Témoin du mal-être de nombreux patient×e×s devenus adultes et face aux questions éthiques soulevées sous l’impulsion des mouvements intersexes, la communauté scientifique et médicale a progressivement évolué sur la question de la prise en charge des variations du développement sexuel (VDS). Mais «les choses bougent lentement, regrette la Dre Cynthia Kraus, philosophe et enseignante chercheuse en Études genre et en Études sociales des sciences à l'Université de Lausanne. L’argument selon lequel les chirurgies génitales permettraient l’intégration des enfants intersexes reste extrêmement fort».
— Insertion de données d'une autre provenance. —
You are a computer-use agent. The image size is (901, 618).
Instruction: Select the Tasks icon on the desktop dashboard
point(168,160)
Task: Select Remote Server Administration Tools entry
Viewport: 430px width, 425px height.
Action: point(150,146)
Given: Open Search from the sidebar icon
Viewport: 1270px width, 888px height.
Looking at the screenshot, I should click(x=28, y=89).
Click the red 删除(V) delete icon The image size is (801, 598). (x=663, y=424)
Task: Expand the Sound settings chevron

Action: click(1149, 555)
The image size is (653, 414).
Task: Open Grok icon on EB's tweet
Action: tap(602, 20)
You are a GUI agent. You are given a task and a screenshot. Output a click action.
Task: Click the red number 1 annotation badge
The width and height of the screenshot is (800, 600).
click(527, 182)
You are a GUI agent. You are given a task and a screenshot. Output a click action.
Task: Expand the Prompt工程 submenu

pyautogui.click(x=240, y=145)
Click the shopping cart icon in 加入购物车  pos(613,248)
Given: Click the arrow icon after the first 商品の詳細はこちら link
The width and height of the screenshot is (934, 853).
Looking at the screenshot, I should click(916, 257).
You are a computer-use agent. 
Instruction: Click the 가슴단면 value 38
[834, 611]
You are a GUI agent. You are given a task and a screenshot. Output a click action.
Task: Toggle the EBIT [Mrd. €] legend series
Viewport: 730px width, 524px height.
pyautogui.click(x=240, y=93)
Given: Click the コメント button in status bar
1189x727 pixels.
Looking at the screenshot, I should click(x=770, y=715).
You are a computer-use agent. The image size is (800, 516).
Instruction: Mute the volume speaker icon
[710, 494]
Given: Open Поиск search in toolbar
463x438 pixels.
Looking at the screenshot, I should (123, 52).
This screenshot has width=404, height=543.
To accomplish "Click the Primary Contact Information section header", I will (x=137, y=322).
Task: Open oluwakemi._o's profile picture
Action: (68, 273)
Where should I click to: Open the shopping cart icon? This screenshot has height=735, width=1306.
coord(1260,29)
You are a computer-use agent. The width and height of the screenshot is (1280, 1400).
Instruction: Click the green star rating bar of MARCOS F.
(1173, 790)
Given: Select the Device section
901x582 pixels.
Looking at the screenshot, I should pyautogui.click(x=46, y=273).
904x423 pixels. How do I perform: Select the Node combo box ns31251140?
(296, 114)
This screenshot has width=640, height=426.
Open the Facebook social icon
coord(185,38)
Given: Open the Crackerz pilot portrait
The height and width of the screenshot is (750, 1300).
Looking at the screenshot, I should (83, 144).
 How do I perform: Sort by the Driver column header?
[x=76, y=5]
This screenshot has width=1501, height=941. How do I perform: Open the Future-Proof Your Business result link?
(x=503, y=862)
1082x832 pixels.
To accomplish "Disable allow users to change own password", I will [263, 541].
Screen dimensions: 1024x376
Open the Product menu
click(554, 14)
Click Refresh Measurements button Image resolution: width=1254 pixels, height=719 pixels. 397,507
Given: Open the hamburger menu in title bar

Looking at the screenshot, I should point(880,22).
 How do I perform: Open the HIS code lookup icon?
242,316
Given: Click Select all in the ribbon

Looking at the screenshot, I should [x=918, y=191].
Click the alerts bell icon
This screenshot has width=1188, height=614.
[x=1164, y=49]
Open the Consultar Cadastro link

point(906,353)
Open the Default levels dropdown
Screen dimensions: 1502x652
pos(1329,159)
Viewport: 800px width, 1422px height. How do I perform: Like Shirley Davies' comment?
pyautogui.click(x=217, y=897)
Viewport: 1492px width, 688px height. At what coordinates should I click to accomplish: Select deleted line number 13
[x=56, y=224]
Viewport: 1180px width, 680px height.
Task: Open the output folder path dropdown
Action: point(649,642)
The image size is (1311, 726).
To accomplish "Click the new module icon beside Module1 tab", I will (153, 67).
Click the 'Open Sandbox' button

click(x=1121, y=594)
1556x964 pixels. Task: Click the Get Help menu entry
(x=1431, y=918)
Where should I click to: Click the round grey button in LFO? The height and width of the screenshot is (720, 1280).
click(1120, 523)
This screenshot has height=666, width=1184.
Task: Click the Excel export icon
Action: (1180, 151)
La Commission nationale suisse d’éthique pour une médecine humaine (CNE) a pourtant pris clairement position sur le sujet: «Les traitements de ce type (les opérations irréversibles de conformation du sexe, ndlr) entrepris uniquement dans le but d’intégrer l’enfant dans son environnement familial et social sont contraires au bien de l’enfant, sans compter qu’ils ne garantissent pas que leur but supposé – l’intégration de l’enfant – soit finalement atteint.»[1]

En ce sens, l’équipe multidisciplinaire basée à Lausanne depuis 2005 fait office de précurseur: une vingtaine de spécialistes suisses en biomédecine et en sciences humaines et sociales se sont regroupés pour proposer une prise en charge globale, non-prioritairement chirurgicale et centrée sur les droits des enfants, qui suit les recommandations de nombreuses organisations internationales et commissions d’éthique. Parmi ces principes: celui de ne plus opérer les organes génitaux des enfants sans leur consentement. Au lieu de cela, ils sont suivis sur le long terme et l’éventuelle intervention chirurgicale est différée jusqu’à ce que l’enfant soit en mesure de participer aux décisions médicales.

Se pose néanmoins toujours la question de l’assignation «administrative» du sexe à l’état civil, obligatoire en Suisse. «Lorsqu’un enfant naît avec un sexe jugé atypique et qu’il n’est pas possible de déterminer à l’œil nu si c’est un garçon ou une fille, des examens complémentaires – cliniques ou en laboratoire – sont nécessaires pour pouvoir déclarer un sexe légal, explique Cynthia Kraus. Mais contrairement à une opération chirurgicale, cette déclaration est réversible.»

________

Paru dans le Quotidien de La Côte le 22/05/2019.

[1] Commission nationale [suisse] d’éthique pour une médecine humaine (NEK/CNE), « Attitude à adopter face aux variations du développement sexuel. Questions éthiques sur l’« intersexualité », prise de position no 20/2012, Berne, 2012, p. 14-15.